Balkanika, the new Balkan "Market Place & Wine Bar," is finally open on 9th between 47th and 48th. Thought it kind of looked like Kashkaval, and no wonder--it's the same owner: Pando Andonopulo. Anyway, the shop is cute and the bureks look great. Need to go back for a test drive!

• The baby stuff and yoga store on 49th is closing. Sad to see something not make it, but really, Hell's Kitchen isn't an expensive baby store type of neighborhood. I always wondered what they were thinking...


Finger Jello Experiment 1: Coconut Ginger Spicy Surprise!

When Tony announced a little Memorial Day dinner gathering for his mom and her friend visiting from Brazil, I decided I needed to make something very American for them. A quick poll of friends offered up some great ideas (deviled eggs, Ambrosia salad, little sandwiches featuring cellophane-tasseled toothpicks, ribs, and even McRib sandwiches). But, when jello became a weird theme of the week, I decided to go with Mandy's idea: finger jello.

A picnic staple growing up, I've never actually made it (and I don't think it was on my mom's radar, either). It's such a bizarre concept, and of course, I couldn't just make something easy or regular. And as Tony's not a huge fan of sweets, I thought I'd take a different route...

What I ended up with was, well, truly unique... After getting over the initial shock of them, many people made yummy sounds, and I think a few went for seconds. Others were obviously kind of weirded out by the combination of jello texture and unexpected flavor.

Guess it's worth playing with this idea?

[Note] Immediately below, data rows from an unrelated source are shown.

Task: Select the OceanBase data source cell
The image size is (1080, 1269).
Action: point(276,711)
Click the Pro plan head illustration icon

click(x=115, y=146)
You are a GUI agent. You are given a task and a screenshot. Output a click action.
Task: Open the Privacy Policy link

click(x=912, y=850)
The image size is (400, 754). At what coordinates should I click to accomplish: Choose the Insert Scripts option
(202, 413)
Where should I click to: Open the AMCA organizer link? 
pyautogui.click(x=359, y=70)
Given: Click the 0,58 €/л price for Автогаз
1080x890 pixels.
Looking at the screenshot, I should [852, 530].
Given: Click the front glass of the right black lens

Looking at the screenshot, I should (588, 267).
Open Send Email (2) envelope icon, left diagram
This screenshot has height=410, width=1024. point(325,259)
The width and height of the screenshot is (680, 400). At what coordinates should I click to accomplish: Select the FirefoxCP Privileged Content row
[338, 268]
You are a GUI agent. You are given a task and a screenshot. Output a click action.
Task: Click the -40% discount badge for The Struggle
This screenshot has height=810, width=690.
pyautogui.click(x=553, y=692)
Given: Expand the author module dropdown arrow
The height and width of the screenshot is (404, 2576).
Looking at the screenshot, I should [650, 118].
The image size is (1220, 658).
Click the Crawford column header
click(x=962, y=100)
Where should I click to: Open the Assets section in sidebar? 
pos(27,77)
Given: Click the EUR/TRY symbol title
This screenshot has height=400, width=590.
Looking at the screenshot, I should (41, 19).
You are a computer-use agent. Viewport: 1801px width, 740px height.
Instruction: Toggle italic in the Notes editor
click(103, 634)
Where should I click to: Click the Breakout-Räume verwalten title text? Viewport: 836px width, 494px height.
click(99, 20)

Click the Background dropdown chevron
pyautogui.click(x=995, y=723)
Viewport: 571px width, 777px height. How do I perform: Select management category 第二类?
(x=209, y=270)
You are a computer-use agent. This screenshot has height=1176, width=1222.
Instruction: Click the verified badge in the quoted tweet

Have at it...

Finger Jello Experiment 1
(I basically followed the "Fruit Juice Knox Blox" recipe on a box of Knox unflavored gelatine, but let my wacky brain intervene...)
• 1 1-ounce box (4 envelopes) unflavored gelatine
• 12 ounce bottle of ginger beer
• 1 can coconut milk
• 2 juicy limes
• 1/2 cup water
• 1 teaspoon fruity hot sauce
• 1 tablespoon honey

Heat coconut milk, juice of the two limes, 1/2 cup ginger beer, and 1/2 cup water in a pan until just boiling. Sprinkle gelatin over 1 cup of the ginger beer, and allow to stand for about a minute. Add the hot liquid and stir until gelatin completely dissolves, about 5 minutes. Stir in hot sauce and honey. Pour into a 13x9x2-inch pan. Refrigerate until firm (about 3 hours), then cut into small squares.